A new report from Child Trends, Are the Children Well?, argues that it’s time to change and improve the way we address the mental health of young people. Instead of focusing policy and practice on mental health illnesses, results of evidence-based strategies show that promoting wellness, prevention, and flourishing improves the mental health wellness of all children.
While the report does offer a wealth of information including summaries of previous reports, a landscape survey of current mental health resources and practices, and much more (read the report here), we were most interested in seeing the policy recommendations that the report offers.
The report shows that a child’s well-being and mental health wellness is directly impacted by the health and wellness of their parents, and policies that can support the parents and improve the child’s home environment include:
(1) Increasing screening for depression in parents (ex: through pediatricians), (2) Promoting “warm and firm” parenting through outreach and programs, and (3) Expand guaranteed, paid job-leave to all new parents.
It’s also important to empower and train the adults in the child’s support system, including teachers and medical professionals, to ensure they are equipped to promote mental health wellness. This can be done by:
(4) Supporting the provision of basic mental health “first aid” training, (5) Providing early-ed educators with training on learning techniques and support strategies, (6) Expanding the scope of training for adults beyond suicide prevention, (7) Supporting training for pediatricians and primary care physicians to improve competency in mental health services, (8) Funding research programs that promote wellness instead of those that exclusively treat illness, and (9) Support interventions that impact children at multiple environment levels.
Finally, it’s also important to align school resources and community resources, and to build the capacity of programs that support mental health wellness. Solutions include:
(10) Developing community capacity for respite care for parents of children with mental illness, and have it covered under insurance, (11) Start school for adolescents later in the day, (12) Increase access to high-quality child care and early-ed programs, (13) Encourage whole-school tiered approaches to promote positive school climates and mental wellness for all students, (14) Locate comprehensive mental health services in schools and increase partnerships with community resources, and (15) Rid the neighborhood of toxins, and improve them with youth-friendly facilities.

What to work on ▸ Please copy from the child mental health summary the passage that begins at the words "The report shows" and stops after the words "all new parents.".

Provided material ▸
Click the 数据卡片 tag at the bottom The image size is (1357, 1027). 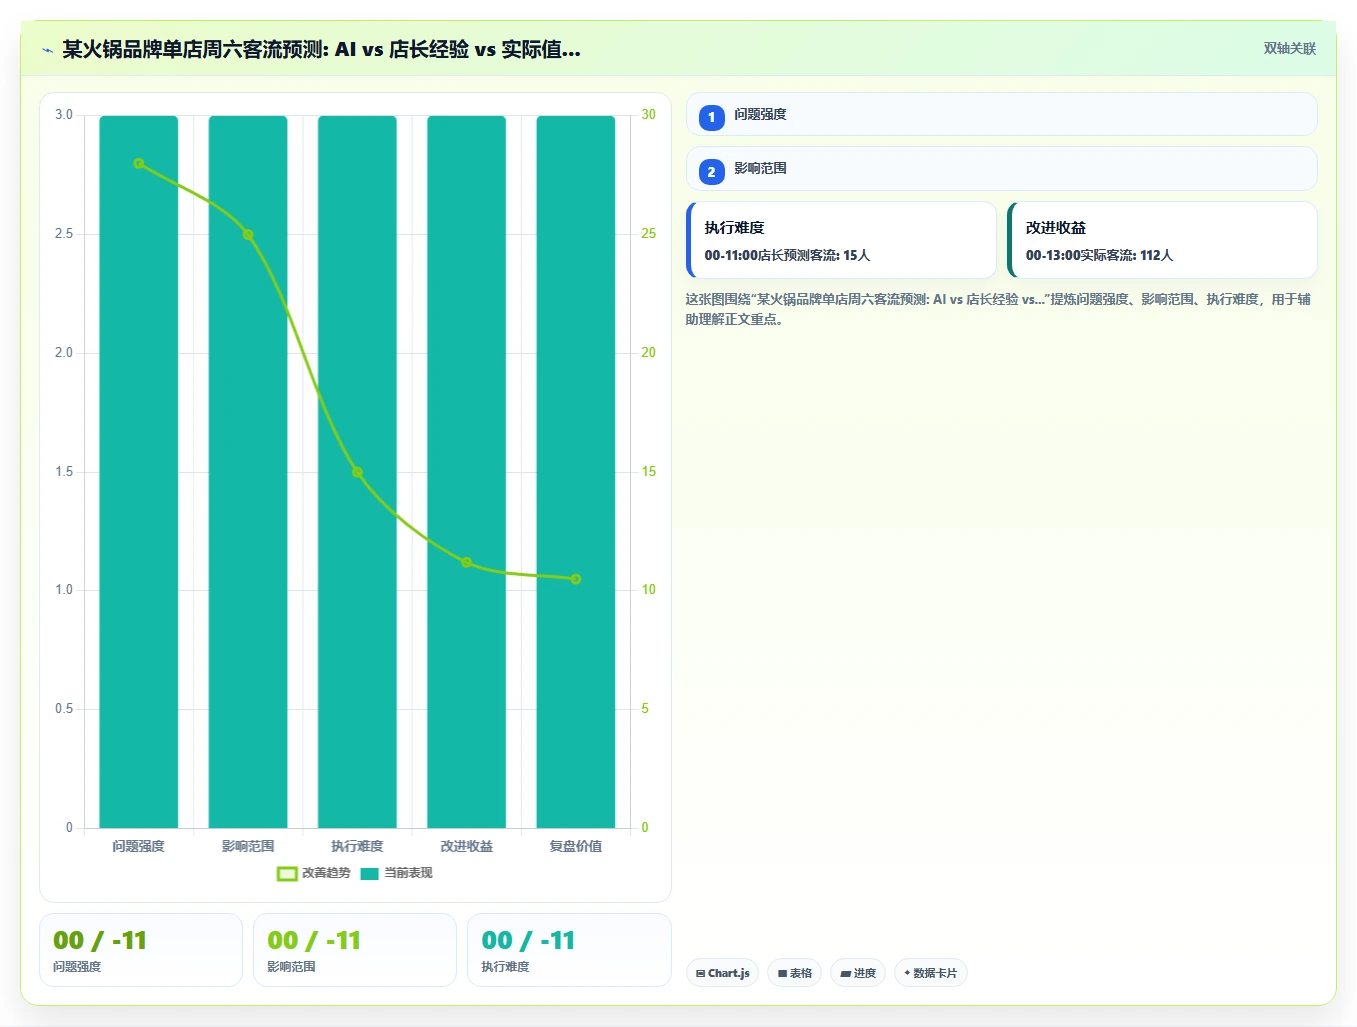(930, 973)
* * *
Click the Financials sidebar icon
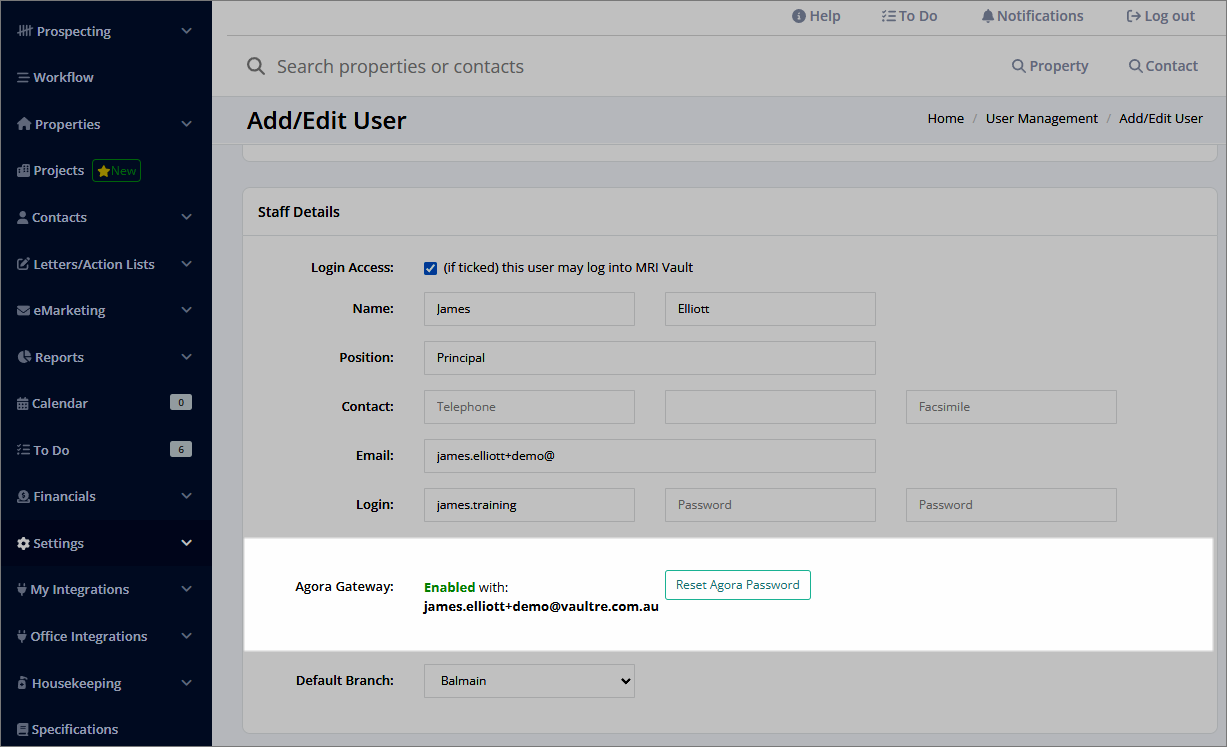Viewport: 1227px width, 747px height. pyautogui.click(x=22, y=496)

Result of this task ▸
The report shows that a child’s well-being and mental health wellness is directly impacted by the health and wellness of their parents, and policies that can support the parents and improve the child’s home environment include:
(1) Increasing screening for depression in parents (ex: through pediatricians), (2) Promoting “warm and firm” parenting through outreach and programs, and (3) Expand guaranteed, paid job-leave to all new parents.